TEKST ŹRÓDŁOWY →
========================

Od paru lat mam styczność z pewnym zjawiskiem, które dotyczy nas wszystkich. To zjawisko przejawia się poprzez świat dualizmu, który zaszczepia w nas, strach, nienawiść, agresję, korupcję i inne negatywne przejawy egzystencji. Te złe emocje nie są częścią naszej prawdziwej natury i patrząc w przeszłość, według mojej obserwacji, świadomych tejże sytuacji było niewielu ludzi jakich spotkałem na swojej drodze życia. Dzisiaj wygląda to tak, jakby w oceanie śniętych ryb doszło do ożywienia, które w skutkach prowadzi do otrzeźwienia i do odnalezienia ucieczki z negatywnego prądu emocji. W moim przypadku otrzeźwienie przyniosły doświadczenia poza ciałem. Znam też innych, którzy doświadczali tego ten sam sposób, a wszystko opiera się na wyrażaniu wolnej i nieograniczonej woli.

========================

ZADANIA DO WYKONANIA →
(a) Przepisz dokładnie fragment tekstu o doświadczeniach poza ciałem: wszystko od „Od paru lat” aż do „i nieograniczonej woli.”.
(b) Podejmij na nowo tekst o doświadczeniach poza ciałem i pisz go dalej od miejsca, w którym się kończy.
Zamieszczone dalej dane nie mają żadnego związku z tekstem o doświadczeniach poza ciałem.

ZEBRANE DANE →
========================

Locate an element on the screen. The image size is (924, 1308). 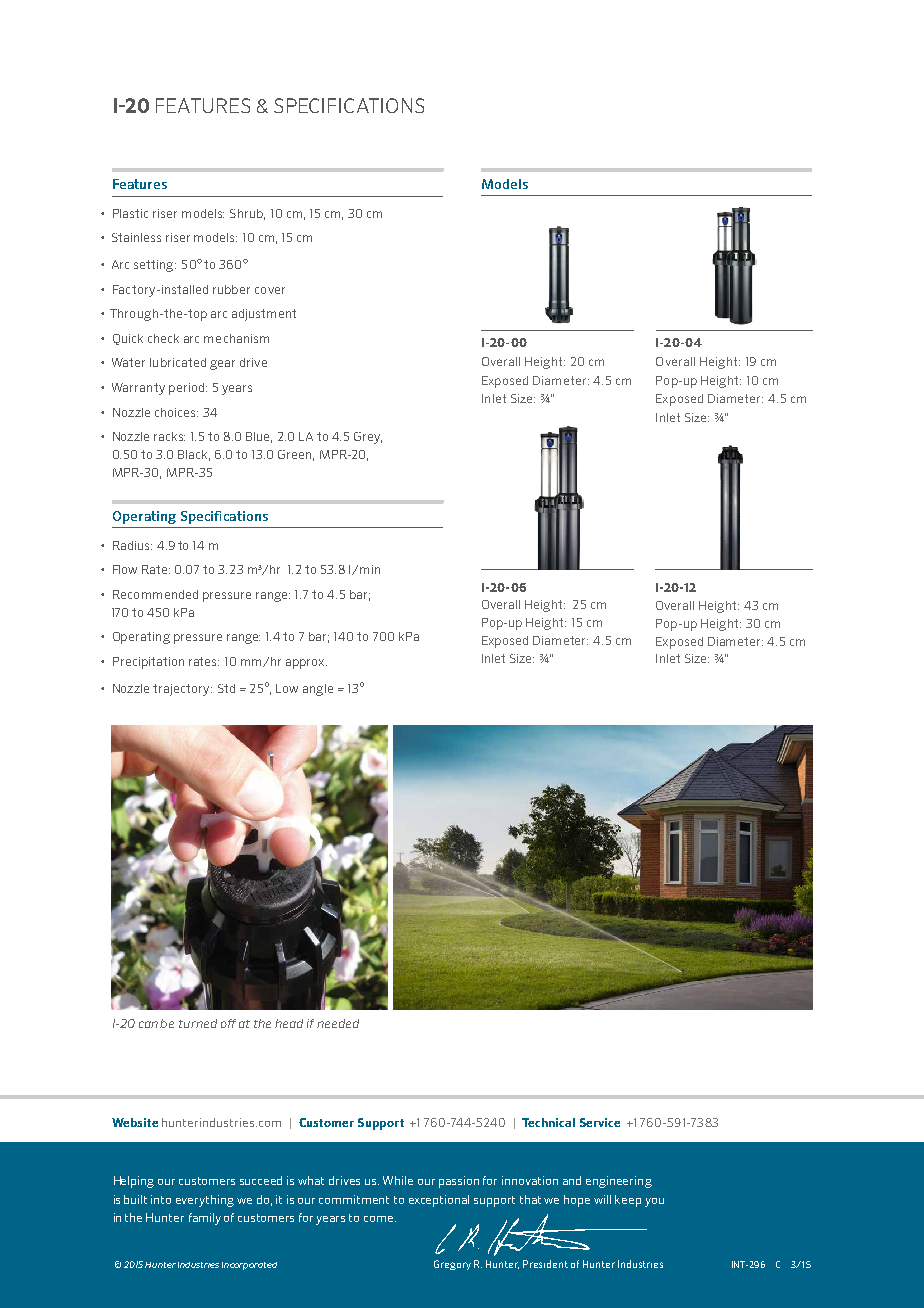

========================

ODPOWIEDZI DO ZADAŃ →
(a)
Od paru lat mam styczność z pewnym zjawiskiem, które dotyczy nas wszystkich. To zjawisko przejawia się poprzez świat dualizmu, który zaszczepia w nas, strach, nienawiść, agresję, korupcję i inne negatywne przejawy egzystencji. Te złe emocje nie są częścią naszej prawdziwej natury i patrząc w przeszłość, według mojej obserwacji, świadomych tejże sytuacji było niewielu ludzi jakich spotkałem na swojej drodze życia. Dzisiaj wygląda to tak, jakby w oceanie śniętych ryb doszło do ożywienia, które w skutkach prowadzi do otrzeźwienia i do odnalezienia ucieczki z negatywnego prądu emocji. W moim przypadku otrzeźwienie przyniosły doświadczenia poza ciałem. Znam też innych, którzy doświadczali tego ten sam sposób, a wszystko opiera się na wyrażaniu wolnej i nieograniczonej woli.

(b)
Temat Archontów jest dość kontrowersyjny i posiada
wielu zwolenników jak i przeciwników. Kiedyś ja nazywałem ich gadzinami,
które widywałem podczas śnienia, ale jak widać w zależności od
perspektywy ludzie postrzegają ich różnie, bo w gruncie rzeczy w kreacji
forma przybiera często obraz poprzez określoną wizję danego podmiotu.
Kim lub czym są Archonci?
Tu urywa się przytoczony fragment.